[Work item]: When you reach the line with "Task: Expand Past" in the data below, begin printing lines exactly, and stop once the line with "Select The Graph GRT purple icon" has been printed.
--------------------
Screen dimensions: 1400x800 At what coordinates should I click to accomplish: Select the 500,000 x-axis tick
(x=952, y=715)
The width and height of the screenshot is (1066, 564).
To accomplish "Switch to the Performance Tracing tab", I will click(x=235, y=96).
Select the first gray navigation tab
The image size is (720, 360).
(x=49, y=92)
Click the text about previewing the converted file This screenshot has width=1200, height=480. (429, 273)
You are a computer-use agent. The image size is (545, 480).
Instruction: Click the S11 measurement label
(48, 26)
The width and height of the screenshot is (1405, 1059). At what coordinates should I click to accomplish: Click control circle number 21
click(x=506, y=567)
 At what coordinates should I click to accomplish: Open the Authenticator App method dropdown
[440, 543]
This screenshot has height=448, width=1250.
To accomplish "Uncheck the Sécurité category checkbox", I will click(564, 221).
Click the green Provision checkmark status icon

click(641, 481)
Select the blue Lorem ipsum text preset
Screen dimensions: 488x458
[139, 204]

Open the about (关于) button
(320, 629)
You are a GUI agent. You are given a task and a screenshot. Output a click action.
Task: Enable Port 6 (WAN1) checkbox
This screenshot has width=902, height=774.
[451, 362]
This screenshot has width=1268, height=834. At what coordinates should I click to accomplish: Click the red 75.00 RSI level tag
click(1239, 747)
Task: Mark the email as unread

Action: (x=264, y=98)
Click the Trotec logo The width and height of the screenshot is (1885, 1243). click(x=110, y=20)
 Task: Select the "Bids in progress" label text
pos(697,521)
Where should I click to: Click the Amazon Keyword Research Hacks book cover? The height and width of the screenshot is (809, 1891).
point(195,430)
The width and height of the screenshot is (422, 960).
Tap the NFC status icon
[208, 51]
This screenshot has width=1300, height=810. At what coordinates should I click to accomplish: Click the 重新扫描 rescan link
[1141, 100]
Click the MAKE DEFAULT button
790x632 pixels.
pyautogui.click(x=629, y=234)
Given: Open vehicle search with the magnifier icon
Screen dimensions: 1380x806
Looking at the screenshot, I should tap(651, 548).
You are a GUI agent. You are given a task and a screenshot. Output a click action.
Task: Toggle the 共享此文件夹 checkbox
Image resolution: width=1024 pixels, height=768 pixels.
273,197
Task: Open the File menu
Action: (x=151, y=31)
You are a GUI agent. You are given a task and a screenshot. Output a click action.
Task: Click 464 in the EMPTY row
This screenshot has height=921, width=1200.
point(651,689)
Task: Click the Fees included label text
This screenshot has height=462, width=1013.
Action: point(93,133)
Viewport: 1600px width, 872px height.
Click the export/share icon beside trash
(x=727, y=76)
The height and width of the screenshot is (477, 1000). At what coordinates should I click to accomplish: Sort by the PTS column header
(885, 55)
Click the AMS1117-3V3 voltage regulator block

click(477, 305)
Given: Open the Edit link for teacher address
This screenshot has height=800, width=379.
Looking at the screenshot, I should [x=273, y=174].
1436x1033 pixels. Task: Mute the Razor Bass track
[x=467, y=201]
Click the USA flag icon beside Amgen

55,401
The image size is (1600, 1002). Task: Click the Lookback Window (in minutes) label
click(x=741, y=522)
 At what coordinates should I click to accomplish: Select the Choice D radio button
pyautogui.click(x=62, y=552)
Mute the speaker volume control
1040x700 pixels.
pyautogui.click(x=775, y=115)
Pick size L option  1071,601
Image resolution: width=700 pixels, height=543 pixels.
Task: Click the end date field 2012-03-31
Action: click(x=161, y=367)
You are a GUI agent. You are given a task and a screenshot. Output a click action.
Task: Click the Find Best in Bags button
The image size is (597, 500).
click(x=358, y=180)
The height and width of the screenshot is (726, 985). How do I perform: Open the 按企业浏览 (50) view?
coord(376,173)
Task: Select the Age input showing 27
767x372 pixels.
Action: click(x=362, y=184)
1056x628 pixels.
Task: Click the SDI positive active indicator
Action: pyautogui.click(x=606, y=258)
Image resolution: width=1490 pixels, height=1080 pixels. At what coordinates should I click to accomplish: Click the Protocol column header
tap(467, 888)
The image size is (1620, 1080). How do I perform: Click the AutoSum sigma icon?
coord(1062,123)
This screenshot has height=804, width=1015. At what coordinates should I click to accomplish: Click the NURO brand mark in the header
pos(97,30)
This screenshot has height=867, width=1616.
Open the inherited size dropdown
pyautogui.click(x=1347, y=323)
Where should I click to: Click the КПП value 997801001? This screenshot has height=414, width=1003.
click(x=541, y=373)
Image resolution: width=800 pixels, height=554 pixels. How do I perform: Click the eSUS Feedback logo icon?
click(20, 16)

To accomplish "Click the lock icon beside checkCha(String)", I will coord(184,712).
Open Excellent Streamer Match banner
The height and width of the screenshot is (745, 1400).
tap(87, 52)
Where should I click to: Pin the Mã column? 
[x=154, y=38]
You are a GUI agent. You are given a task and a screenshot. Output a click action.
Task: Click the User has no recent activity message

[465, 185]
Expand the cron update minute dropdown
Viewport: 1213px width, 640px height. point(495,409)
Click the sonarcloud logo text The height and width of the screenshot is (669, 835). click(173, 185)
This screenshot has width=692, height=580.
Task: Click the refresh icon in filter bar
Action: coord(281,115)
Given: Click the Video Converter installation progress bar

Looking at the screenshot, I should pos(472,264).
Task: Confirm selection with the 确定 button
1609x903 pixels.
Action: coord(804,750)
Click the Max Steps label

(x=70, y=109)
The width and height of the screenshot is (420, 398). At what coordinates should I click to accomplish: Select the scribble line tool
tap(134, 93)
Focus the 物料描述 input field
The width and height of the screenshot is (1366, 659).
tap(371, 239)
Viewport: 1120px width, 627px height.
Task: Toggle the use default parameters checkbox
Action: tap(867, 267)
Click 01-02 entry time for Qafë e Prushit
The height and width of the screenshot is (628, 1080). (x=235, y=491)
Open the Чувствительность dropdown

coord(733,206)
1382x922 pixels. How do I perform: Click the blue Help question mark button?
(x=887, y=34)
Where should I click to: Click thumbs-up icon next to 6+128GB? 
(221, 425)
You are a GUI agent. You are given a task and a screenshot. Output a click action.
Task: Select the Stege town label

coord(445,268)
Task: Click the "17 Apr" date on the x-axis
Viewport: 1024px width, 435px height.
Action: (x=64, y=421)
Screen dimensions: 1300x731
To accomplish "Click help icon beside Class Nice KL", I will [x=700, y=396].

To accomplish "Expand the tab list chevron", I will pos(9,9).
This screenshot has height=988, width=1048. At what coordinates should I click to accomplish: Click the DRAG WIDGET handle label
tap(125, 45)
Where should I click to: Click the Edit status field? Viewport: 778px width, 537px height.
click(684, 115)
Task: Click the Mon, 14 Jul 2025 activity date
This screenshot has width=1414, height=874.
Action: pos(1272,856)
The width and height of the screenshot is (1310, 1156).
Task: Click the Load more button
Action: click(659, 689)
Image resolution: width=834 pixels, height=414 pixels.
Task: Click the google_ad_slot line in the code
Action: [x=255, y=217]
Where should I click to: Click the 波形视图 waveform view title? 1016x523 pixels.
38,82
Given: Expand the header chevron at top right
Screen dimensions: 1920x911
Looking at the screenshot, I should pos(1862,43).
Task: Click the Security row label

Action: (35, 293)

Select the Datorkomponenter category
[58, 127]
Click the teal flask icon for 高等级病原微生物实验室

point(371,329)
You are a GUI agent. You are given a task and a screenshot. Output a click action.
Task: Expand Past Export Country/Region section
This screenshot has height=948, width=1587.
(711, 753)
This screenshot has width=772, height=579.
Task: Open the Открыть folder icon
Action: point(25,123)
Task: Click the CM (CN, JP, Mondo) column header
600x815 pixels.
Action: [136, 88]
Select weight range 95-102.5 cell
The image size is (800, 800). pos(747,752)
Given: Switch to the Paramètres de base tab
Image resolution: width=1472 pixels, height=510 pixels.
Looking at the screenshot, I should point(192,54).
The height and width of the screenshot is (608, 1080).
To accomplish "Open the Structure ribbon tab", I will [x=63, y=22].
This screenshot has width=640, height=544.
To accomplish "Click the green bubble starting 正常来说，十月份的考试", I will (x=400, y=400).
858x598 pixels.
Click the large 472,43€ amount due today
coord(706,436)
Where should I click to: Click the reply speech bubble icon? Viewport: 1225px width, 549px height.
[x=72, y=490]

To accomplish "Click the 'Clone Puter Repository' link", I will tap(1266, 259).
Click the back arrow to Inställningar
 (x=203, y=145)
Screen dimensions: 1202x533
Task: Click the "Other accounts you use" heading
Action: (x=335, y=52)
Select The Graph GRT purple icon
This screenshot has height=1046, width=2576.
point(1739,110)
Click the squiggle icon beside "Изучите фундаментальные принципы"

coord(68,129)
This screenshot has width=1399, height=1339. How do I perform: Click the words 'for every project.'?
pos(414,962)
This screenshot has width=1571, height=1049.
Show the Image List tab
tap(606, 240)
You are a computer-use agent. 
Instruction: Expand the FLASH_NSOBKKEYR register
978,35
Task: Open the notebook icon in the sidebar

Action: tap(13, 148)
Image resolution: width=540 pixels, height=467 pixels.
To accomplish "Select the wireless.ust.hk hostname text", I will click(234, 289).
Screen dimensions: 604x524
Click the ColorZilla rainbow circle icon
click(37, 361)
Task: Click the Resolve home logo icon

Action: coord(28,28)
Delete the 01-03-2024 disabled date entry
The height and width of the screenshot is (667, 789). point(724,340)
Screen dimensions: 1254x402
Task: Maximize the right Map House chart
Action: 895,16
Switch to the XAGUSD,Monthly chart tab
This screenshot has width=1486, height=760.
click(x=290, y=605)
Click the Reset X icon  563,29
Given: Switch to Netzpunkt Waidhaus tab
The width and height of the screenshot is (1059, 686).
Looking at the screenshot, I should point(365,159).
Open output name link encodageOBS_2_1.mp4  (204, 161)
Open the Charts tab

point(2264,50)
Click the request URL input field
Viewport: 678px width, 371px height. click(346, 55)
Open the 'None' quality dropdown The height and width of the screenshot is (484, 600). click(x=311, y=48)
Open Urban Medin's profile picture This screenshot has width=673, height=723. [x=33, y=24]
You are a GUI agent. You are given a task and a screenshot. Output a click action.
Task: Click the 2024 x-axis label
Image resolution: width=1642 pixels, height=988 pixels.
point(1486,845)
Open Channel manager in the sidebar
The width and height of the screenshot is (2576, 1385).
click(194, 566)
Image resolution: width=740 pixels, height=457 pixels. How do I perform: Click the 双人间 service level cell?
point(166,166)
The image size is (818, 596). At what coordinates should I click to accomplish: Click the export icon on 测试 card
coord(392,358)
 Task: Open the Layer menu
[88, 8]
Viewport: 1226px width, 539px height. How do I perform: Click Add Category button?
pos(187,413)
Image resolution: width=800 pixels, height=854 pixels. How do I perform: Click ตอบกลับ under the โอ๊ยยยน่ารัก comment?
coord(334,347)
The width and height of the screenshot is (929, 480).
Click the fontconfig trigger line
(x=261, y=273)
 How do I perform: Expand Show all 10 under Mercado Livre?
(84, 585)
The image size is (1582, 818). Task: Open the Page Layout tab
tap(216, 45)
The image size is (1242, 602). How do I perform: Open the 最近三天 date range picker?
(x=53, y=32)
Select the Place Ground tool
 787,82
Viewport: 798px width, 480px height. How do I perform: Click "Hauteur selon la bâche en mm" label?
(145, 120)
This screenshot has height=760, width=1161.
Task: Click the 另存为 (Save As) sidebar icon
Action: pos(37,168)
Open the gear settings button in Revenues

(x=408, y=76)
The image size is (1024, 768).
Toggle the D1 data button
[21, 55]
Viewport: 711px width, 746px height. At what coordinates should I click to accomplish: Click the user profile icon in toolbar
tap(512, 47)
--------------------
[Exercise output]:
Task: Expand Past Export Country/Region section
This screenshot has height=948, width=1587.
(711, 753)
This screenshot has width=772, height=579.
Task: Open the Открыть folder icon
Action: point(25,123)
Task: Click the CM (CN, JP, Mondo) column header
600x815 pixels.
Action: [136, 88]
Select weight range 95-102.5 cell
The image size is (800, 800). pos(747,752)
Given: Switch to the Paramètres de base tab
Image resolution: width=1472 pixels, height=510 pixels.
Looking at the screenshot, I should point(192,54).
The height and width of the screenshot is (608, 1080).
To accomplish "Open the Structure ribbon tab", I will [x=63, y=22].
This screenshot has width=640, height=544.
To accomplish "Click the green bubble starting 正常来说，十月份的考试", I will (x=400, y=400).
858x598 pixels.
Click the large 472,43€ amount due today
coord(706,436)
Where should I click to: Click the reply speech bubble icon? Viewport: 1225px width, 549px height.
[x=72, y=490]

To accomplish "Click the 'Clone Puter Repository' link", I will tap(1266, 259).
Click the back arrow to Inställningar
 (x=203, y=145)
Screen dimensions: 1202x533
Task: Click the "Other accounts you use" heading
Action: (x=335, y=52)
Select The Graph GRT purple icon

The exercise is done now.